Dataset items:
┄┄┄┄┄┄

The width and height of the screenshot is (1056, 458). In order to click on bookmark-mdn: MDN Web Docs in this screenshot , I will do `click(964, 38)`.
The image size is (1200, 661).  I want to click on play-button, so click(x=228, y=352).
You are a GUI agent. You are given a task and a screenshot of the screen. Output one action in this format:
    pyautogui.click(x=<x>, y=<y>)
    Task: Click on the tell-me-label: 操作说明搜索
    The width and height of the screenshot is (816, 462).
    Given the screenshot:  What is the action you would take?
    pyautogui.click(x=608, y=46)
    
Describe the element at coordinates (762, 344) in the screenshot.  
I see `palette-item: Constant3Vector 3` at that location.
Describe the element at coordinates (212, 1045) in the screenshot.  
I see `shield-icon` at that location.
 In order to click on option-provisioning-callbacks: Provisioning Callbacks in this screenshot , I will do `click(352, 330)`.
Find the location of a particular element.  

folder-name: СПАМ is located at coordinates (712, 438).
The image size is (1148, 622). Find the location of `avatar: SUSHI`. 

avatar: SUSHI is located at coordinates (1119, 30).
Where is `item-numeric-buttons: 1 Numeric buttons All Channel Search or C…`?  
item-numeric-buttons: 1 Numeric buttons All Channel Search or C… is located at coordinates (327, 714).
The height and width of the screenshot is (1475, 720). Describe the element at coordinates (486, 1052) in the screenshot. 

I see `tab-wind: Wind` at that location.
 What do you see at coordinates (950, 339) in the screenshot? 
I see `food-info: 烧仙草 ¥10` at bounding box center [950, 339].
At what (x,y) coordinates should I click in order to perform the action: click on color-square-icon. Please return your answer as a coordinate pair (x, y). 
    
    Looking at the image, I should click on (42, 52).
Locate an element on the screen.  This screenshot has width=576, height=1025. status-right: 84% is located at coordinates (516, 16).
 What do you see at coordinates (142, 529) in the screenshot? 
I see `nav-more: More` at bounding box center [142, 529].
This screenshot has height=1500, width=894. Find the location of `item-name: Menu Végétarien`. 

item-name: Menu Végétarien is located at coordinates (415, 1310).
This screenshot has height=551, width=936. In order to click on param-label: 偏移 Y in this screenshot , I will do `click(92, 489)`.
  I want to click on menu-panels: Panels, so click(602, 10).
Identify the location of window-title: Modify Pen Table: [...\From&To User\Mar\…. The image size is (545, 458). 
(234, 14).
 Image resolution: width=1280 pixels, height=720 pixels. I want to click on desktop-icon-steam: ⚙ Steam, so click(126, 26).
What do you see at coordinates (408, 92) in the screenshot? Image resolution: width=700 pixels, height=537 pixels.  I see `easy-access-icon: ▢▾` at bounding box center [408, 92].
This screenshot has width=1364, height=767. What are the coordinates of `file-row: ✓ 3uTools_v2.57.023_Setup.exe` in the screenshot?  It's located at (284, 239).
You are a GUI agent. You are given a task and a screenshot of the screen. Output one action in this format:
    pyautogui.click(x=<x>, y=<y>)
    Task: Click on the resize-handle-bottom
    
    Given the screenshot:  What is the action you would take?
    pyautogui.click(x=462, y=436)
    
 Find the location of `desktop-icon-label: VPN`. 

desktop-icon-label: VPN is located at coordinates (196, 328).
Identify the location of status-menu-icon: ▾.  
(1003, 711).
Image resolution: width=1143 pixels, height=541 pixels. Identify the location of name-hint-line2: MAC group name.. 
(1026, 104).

┄┄┄┄┄┄

**Work to complete**
Rewrite the records from the line with "The height and" up to and including the line with "Looking at the", changing "screenshot" to "screen capture" and leaving everything else the same.

**Reply**
The height and width of the screen capture is (1475, 720). Describe the element at coordinates (486, 1052) in the screen capture. 

I see `tab-wind: Wind` at that location.
 What do you see at coordinates (950, 339) in the screen capture? 
I see `food-info: 烧仙草 ¥10` at bounding box center [950, 339].
At what (x,y) coordinates should I click in order to perform the action: click on color-square-icon. Please return your answer as a coordinate pair (x, y). 
    
    Looking at the image, I should click on (42, 52).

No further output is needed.